Ms. Frank’s insinuations about the Honduran government’s illegitimacy are offensive to the 56.6 percent of Hondurans who voted for President Porfirio Lobo in the last election. More than 4,600 international and domestic observers closely supervised the electoral process. The other four Honduran political parties recognized President Lobo’s election, have been integrated into the sitting national reconciliation and unity government, and are represented in Congress.
Ms. Frank’s article points to the effects and not the underlying causes of violence in Honduras. It confuses common and organized criminality with human rights offenses. Honduras is a victim of what Secretary of State Hillary Rodham Clinton described as America’s “insatiable demand for illegal drugs.” Without it, murder rates would drop dramatically.
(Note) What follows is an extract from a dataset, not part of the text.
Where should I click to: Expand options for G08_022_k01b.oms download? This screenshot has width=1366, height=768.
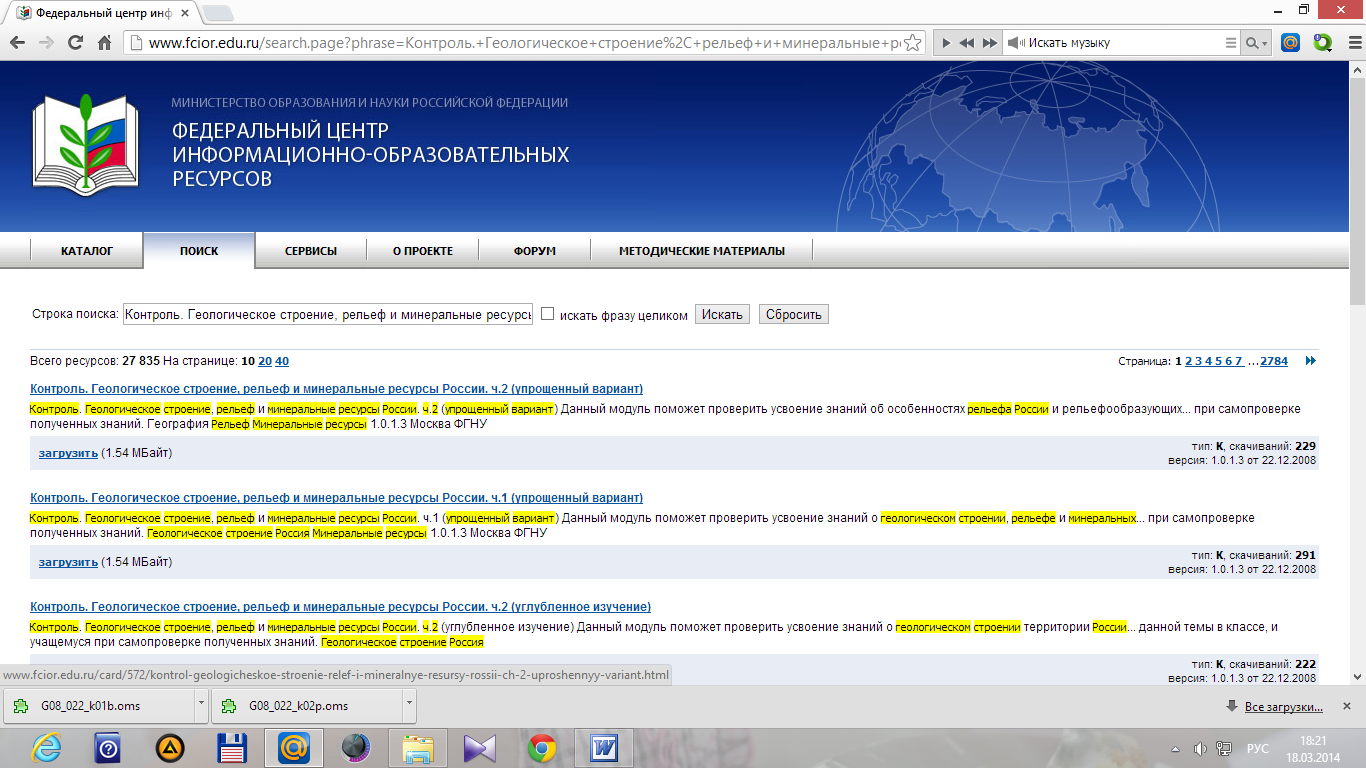point(201,705)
Ms. Frank observes that Honduras is struggling against crime and narcotics trafficking — yet she urges the United States to abandon Honduras to the drug lords by cutting off police and military aid. This assistance supports President Lobo’s and Congress’s efforts to strengthen the legal and institutional framework to better combat crime and narcotics trafficking, by appointing judges with national jurisdiction, approving a security tax, authorizing wiretapping, creating a strong internal affairs board for the National Police, amending the Constitution to allow extradition of Honduran nationals and establishing an independent commission for reform of the security sector.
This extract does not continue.